EXERCISE TEXT:
Participants further indicated that:

'there are not enough ventilators for all patients that can be admitted in ICU, there must be four ventilators for four patients and the hospital has only one reliable ventilator.' (Participant 14, N, female, 53 years old)

'Moreover some of the patients even die because of lack of ventilators and malfunctioning ventilators are used for the patient which is risky. The ventilators have not been serviced for long and sometimes patients are being subjected to improper management as they are kept on T-piece instead of ventilator.' (Participant 3, N, female, 45 years old)

One participant indicated that:

'there is one blood gas machine in the hospital, which is located in ICU. This blood gas machine can spend more than 6 months not functioning.' (Participant 7, N, female, 48 years old)

Other participants stated:

'Sometimes you will find that the monitor that the patient is using does not show saturation. In order for you to monitor the patient's saturation patients have to share the oximeter.' (Participant 4, N, female, 56 years old)

QUESTIONS TO ANSWER:
**A)** Do these statements agree with the ICU equipment excerpt? (i) The hospital has only one reliable ventilator. (ii) The hospital has several blood gas machines. (iii) Patients sometimes have to share the oximeter. Answer yes or no for each, quoting the deciding words of the excerpt.
**B)** What comes next in the ICU equipment excerpt? Write the following part, picking up after its final quotation.

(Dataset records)
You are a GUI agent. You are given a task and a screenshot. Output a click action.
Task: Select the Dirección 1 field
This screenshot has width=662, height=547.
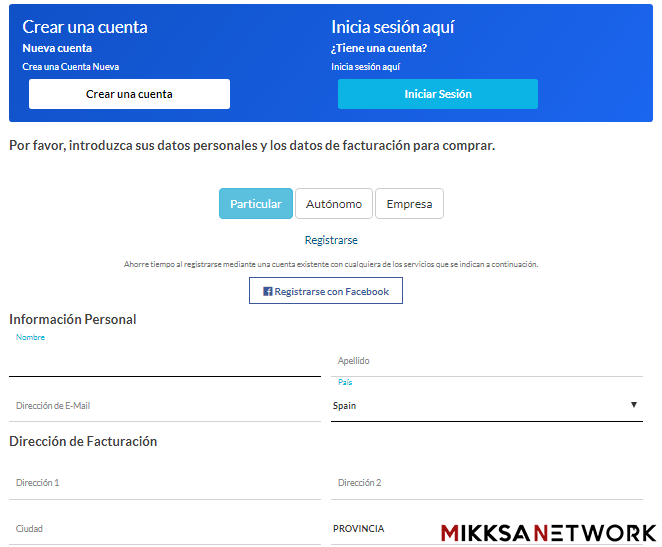click(164, 483)
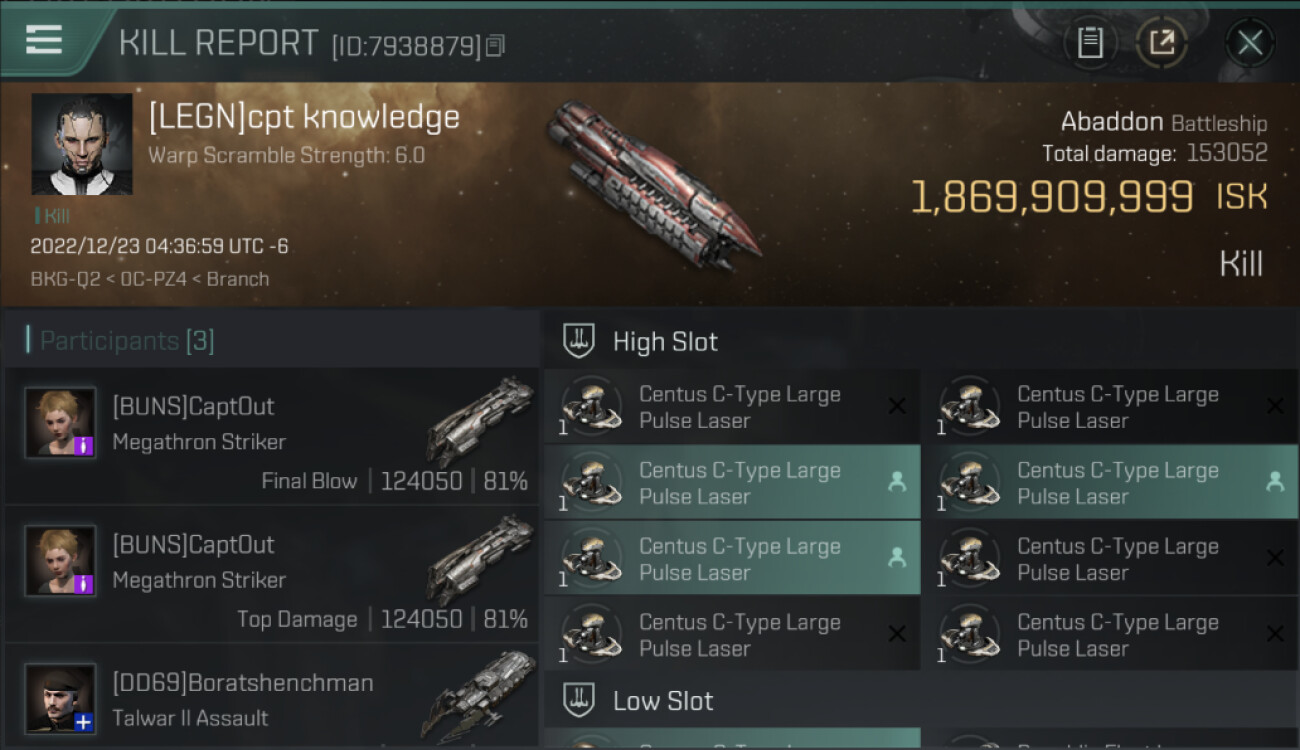Viewport: 1300px width, 750px height.
Task: Click the Participants [3] header
Action: 125,341
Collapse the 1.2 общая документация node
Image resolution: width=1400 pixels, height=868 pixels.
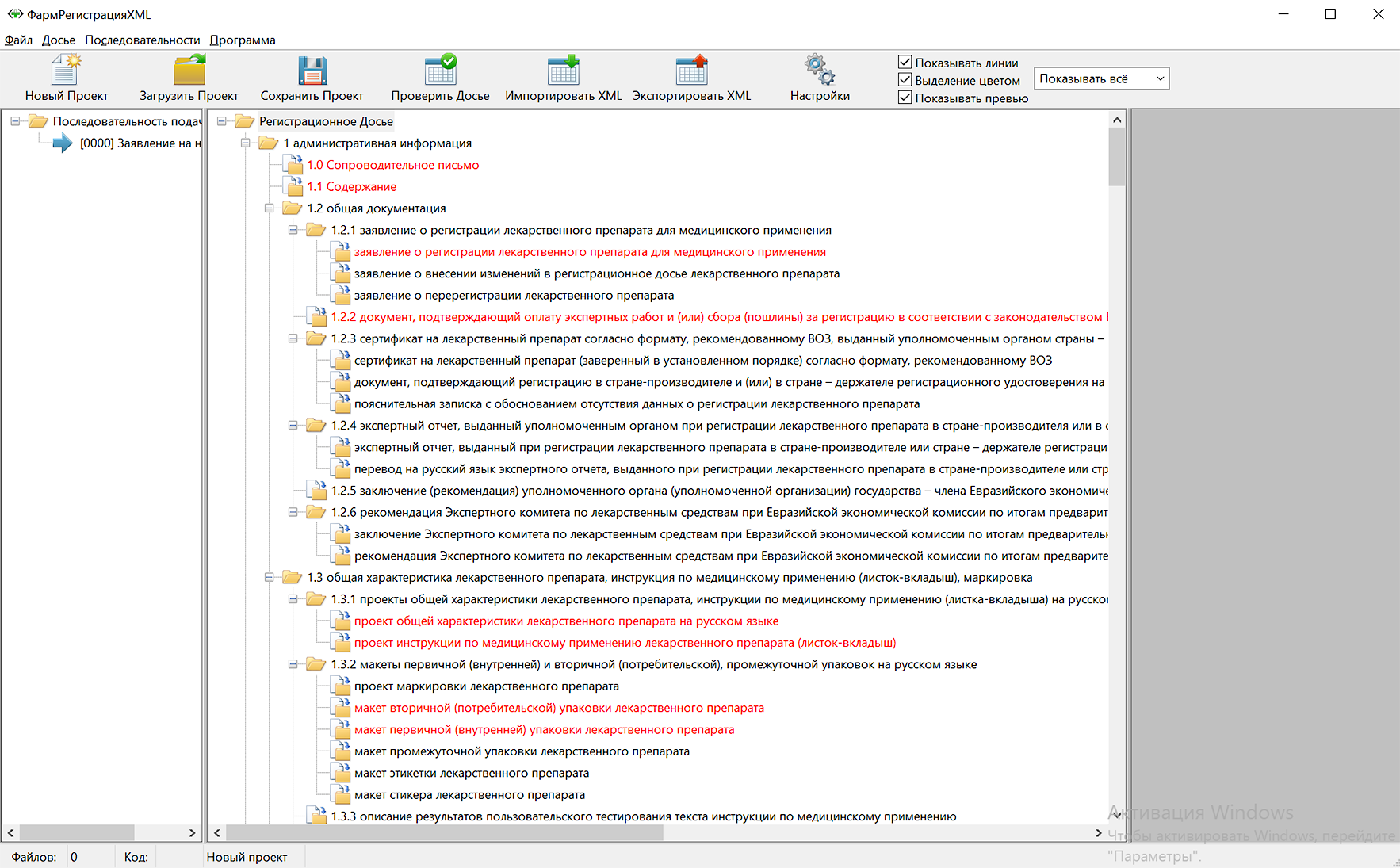pos(270,208)
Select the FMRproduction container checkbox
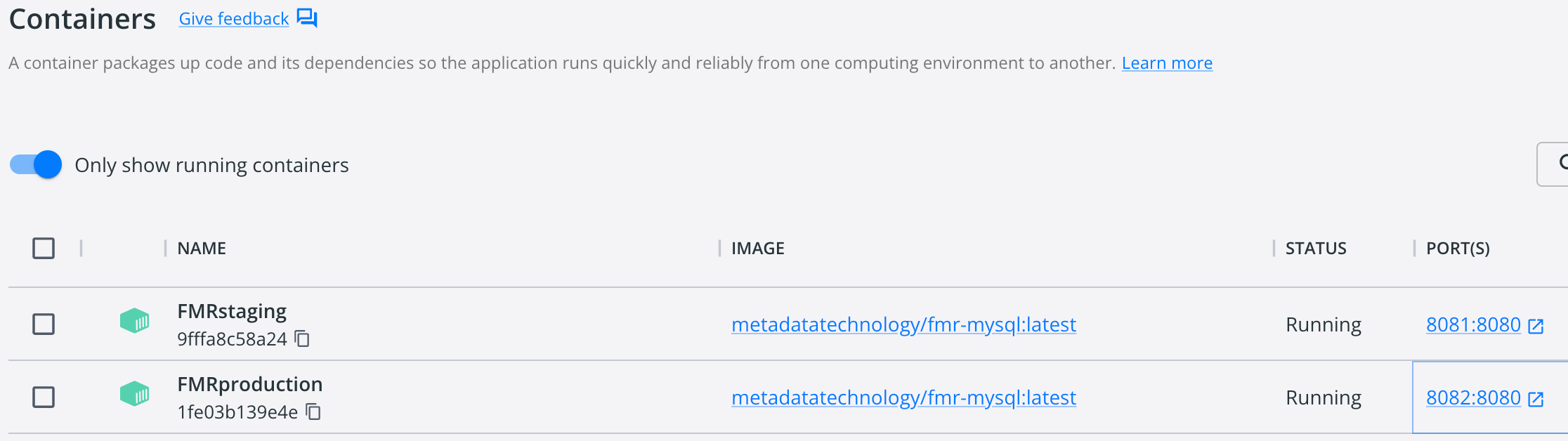 pos(44,397)
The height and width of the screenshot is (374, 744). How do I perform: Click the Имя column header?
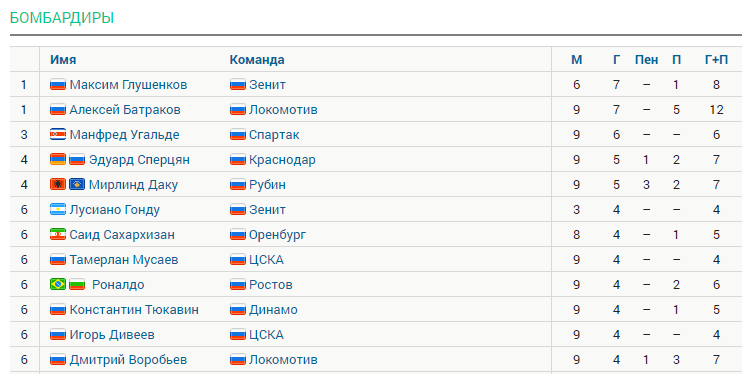(63, 60)
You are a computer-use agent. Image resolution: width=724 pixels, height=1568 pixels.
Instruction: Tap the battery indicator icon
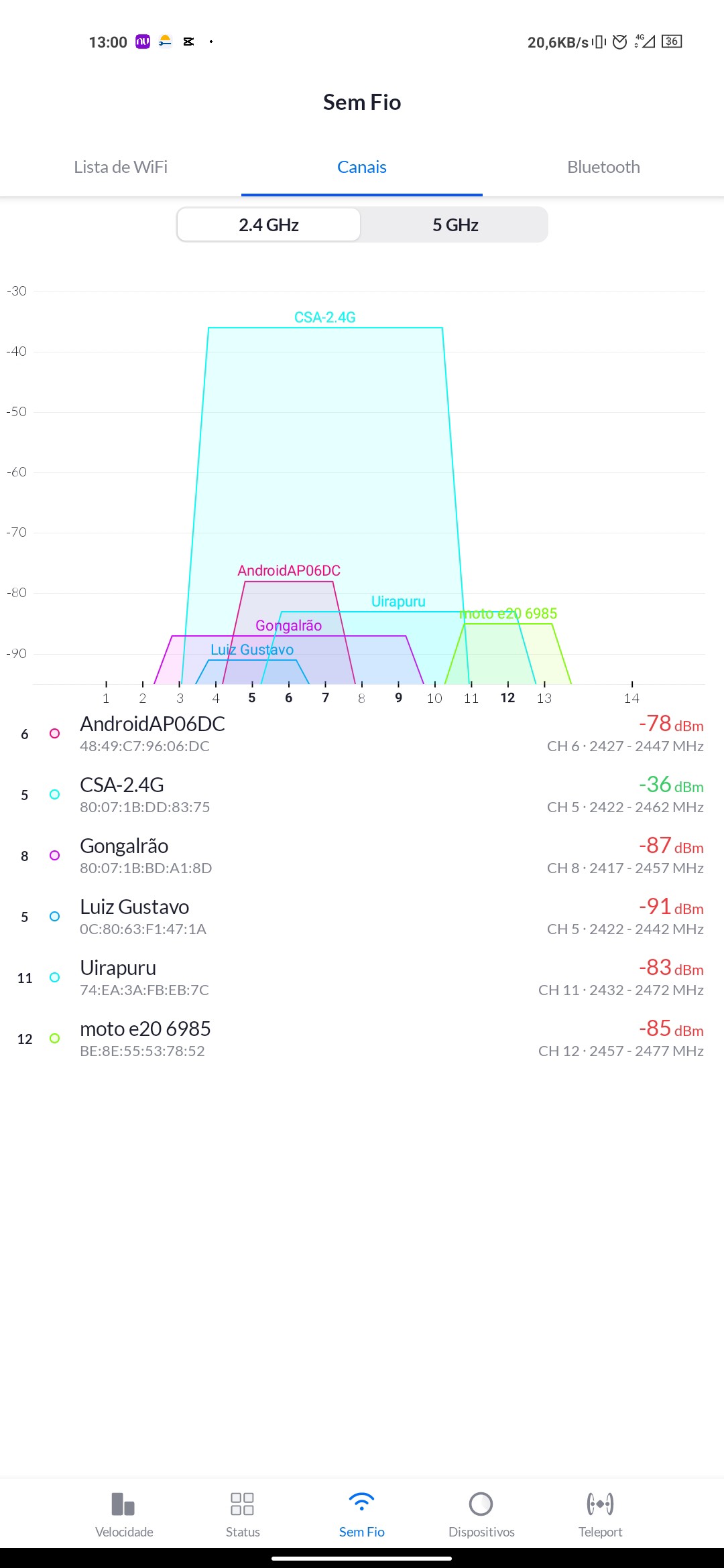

ACTIVITY ANSWERS:
**A)**
(i) Yes: "the hospital has only one reliable ventilator"
(ii) No: "there is one blood gas machine in the hospital"
(iii) Yes: "patients have to share the oximeter"

**B)**
'Only one cardiac monitor has all the parameters.' (Participant 1, N, female, 35 years old)

'The worst is to ventilate the patient without the blood gas machine.' (Participant 7, N, female, 48 years old)

Shortages of consumable supplies

The ICU did not have consumable materials and medicines. The ICU seemed not to be getting some items just because it is a regional hospital. Some of the items can only be found in tertiary hospitals. Participants indicated that patient care is compromised as they are risking patients' lives. The concerned health professionals said:

'I find it very strange that to get Panado for intravenous use, I must first write a motivation. This is the only treatment for pyrexia that I could give to our patients but you have to write a lot of papers and it will take days before you get it. Patients here are like patients in Polokwane.' (Participant 11, D, male, 40 years old)

'More than being a dilemma I think it is a political problem, because we are regarded as people who are in the rural, and we usually do not get equipment or whatever item that is used in ICU. We are categorised as people who are not supposed to get certain things.' (Participant 2, N, female, 35 years old)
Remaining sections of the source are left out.